Simplest Hash Functions — shantum's notes

ELI5 / TLDR

Hash functions turn data into fixed-size numbers — like assigning every book in a library a shelf number based on its contents. This article asks: how dumb can you make a hash function before it stops working? Turns out, for non-adversarial data (nobody’s actively trying to break it), you can get surprisingly far with just addition and multiplication. The tradeoffs are real but knowable, and the article maps them with actual collision counts and bit-level analysis.

The Full Story

The Setup: Why Go Simple?

Cryptographic hash functions like SHA-256 are built to withstand attackers. But most hash tables in everyday code don’t face attackers — they face dictionaries of words, lists of domain names, configuration keys. The author’s question: if nobody’s trying to sabotage your data, how bare-bones can a hash function get while still doing its job?

The job, specifically, is distributing keys across buckets in a hash table with minimal collisions. Not security. Not integrity verification. Just: spread things out reasonably well.

The Addition Hash: As Simple As It Gets

Imagine chopping your input into 32-bit chunks and just adding them up, letting the sum overflow naturally. That’s the addition hash. It reacts to insertions, deletions, and bit changes — but it can’t tell AB from BA. Reordering the chunks gives the same hash.

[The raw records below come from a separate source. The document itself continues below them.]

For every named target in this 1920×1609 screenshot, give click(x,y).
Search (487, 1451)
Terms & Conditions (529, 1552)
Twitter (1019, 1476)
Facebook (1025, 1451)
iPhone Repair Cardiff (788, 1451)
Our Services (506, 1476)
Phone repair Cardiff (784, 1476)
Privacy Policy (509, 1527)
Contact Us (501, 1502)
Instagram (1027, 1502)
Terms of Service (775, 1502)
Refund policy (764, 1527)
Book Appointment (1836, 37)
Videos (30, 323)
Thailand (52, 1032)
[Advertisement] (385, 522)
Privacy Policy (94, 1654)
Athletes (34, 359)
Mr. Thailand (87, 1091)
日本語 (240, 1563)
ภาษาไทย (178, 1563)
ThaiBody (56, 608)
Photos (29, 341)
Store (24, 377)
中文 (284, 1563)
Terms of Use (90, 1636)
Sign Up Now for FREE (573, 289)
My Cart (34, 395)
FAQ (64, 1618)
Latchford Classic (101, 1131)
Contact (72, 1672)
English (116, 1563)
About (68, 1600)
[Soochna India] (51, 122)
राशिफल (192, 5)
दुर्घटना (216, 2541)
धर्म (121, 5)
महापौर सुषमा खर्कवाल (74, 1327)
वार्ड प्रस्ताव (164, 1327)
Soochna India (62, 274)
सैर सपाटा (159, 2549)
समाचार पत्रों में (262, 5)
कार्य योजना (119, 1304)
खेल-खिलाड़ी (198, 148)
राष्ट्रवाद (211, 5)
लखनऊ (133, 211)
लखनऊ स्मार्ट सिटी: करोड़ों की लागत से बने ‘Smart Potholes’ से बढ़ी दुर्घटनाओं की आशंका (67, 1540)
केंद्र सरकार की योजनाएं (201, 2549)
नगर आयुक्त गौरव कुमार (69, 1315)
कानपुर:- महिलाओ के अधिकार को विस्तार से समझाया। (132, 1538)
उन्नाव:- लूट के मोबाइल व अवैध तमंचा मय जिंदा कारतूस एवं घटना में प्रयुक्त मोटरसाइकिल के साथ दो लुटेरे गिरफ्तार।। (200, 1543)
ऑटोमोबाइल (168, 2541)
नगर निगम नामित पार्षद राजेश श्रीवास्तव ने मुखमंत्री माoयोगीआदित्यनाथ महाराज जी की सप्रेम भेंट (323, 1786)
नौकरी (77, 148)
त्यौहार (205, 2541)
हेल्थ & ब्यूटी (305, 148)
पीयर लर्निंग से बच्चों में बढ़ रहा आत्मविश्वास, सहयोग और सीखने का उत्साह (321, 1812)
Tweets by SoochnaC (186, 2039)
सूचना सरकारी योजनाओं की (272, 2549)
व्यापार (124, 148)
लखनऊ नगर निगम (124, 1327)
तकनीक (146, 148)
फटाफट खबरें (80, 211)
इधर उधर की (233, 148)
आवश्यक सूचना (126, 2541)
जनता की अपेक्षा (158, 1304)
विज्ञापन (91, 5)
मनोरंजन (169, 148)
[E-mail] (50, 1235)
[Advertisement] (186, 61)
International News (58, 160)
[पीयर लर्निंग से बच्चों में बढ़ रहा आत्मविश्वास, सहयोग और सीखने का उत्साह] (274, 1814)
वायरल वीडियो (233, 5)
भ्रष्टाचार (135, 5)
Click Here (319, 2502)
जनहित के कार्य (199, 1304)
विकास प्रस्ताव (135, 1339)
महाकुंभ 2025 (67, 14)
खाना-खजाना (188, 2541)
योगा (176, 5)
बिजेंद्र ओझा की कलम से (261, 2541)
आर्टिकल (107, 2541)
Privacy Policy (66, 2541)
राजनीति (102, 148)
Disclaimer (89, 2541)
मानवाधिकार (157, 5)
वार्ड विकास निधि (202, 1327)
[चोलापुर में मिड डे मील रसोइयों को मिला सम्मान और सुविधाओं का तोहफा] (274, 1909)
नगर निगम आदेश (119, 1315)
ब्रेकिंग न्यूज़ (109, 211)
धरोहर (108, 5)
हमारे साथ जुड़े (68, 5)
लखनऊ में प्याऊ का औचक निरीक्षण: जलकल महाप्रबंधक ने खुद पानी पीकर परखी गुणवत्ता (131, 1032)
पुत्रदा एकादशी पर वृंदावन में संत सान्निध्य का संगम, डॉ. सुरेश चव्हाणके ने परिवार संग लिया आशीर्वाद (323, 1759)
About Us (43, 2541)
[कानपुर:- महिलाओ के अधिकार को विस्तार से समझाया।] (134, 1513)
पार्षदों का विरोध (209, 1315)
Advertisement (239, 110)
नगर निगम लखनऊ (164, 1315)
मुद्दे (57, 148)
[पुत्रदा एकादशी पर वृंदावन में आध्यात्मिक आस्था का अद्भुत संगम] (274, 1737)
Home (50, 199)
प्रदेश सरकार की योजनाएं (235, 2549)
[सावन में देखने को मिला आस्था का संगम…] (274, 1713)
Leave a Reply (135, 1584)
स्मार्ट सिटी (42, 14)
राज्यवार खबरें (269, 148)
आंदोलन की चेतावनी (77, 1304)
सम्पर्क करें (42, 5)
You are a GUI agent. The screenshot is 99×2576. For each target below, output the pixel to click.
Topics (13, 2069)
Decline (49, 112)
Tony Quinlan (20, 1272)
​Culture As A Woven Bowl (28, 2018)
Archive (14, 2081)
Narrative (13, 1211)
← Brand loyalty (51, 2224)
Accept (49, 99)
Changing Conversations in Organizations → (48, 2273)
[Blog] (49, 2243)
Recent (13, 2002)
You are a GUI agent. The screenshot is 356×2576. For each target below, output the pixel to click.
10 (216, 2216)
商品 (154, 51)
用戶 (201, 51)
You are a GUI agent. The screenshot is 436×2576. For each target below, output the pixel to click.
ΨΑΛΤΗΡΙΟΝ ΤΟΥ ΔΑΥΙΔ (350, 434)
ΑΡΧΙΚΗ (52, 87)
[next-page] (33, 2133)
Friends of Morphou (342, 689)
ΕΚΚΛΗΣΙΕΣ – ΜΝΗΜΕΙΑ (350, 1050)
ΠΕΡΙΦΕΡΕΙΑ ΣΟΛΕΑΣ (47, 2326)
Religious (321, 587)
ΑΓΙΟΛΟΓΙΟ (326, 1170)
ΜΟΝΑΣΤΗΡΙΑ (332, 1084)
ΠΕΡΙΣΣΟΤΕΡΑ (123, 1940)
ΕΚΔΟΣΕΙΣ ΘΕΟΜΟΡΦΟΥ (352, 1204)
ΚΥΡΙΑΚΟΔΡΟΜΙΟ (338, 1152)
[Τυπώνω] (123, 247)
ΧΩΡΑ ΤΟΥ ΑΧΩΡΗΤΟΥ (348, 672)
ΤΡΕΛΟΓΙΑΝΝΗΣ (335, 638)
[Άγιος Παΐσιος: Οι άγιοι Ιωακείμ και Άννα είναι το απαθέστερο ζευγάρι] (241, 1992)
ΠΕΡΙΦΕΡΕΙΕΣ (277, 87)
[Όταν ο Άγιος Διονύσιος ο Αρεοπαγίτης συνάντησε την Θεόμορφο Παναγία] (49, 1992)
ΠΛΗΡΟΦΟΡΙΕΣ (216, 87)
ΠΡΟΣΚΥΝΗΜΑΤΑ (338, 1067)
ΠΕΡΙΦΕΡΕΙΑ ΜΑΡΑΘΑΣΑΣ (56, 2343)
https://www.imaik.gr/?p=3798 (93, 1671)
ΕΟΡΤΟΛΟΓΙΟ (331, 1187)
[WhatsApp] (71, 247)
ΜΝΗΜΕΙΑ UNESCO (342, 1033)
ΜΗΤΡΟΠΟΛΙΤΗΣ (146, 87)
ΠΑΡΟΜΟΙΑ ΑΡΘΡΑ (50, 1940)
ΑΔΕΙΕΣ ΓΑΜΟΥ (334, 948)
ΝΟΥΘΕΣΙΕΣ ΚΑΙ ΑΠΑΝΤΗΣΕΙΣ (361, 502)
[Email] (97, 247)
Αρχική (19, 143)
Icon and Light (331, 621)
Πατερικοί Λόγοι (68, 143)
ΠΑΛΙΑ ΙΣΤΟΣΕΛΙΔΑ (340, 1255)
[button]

Fix: rotate the accumulated value before each addition. Now the operation isn’t commutative — order matters. But this only partially solves the problem.

Testing on 3,579 paragraphs (average 217 bytes): the addition hash produces 1,643 collisions out of 65,536 buckets. SHA-256 gets 1,530. Not bad — within spitting distance of the gold standard on long, varied text.

Where It Falls Apart: Short, Structured Data

Switch to 5,000 domain names averaging 12 bytes and the picture changes fast. SHA-256: 2,987 collisions. Addition hash: 5,471. Almost double. The problem is that ASCII characters only use specific bit patterns — lowercase letters all share certain high bits. Short strings don’t have enough entropy to wash that structure out through addition alone.

Think of it like mixing paint. Long paragraphs are twenty different colors — add them up and you get a uniform muddy brown. Domain names are three shades of blue — add them and you still get blue.

Foldmul: One Clever Trick

The fix is a technique called folded multiplication, or foldmul. Take your accumulated value, multiply it by a large constant to get a 128-bit result, then XOR the top 64 bits with the bottom 64. This is like putting your paint through a blender — multiplication spreads information across all bit positions far more aggressively than addition.

With foldmul as a finalization step, domain name collisions drop from 5,471 to 3,199 — much closer to SHA-256’s 2,987.

Measuring Quality: Bit Probabilities and Correlation

The author goes deeper than collision counts. For a perfect hash, each output bit should be 1 exactly 50% of the time, and no two bits should be correlated. On paragraphs, the addition hash stays within 3% of ideal — solid. Bit independence holds at roughly 4% deviation, with one 8% outlier.

On domain names, correlation explodes to 53%. The bits aren’t independent at all — they’re echoing the structure of the input. Foldmul brings this down dramatically but not perfectly.

The Avalanche Question

A hash function has good “avalanche” if flipping one input bit flips roughly half the output bits. Foldmul doesn’t achieve this perfectly because carry propagation in multiplication is deterministic, not random. The constant 0xaaa...aaa (alternating bits) theoretically maximizes carry spread, but even then, it’s not uniform.

The practical solution: chain two foldmul operations. This is what foldhash does, and empirically it works well — though the author admits the mathematical justification remains somewhat mysterious.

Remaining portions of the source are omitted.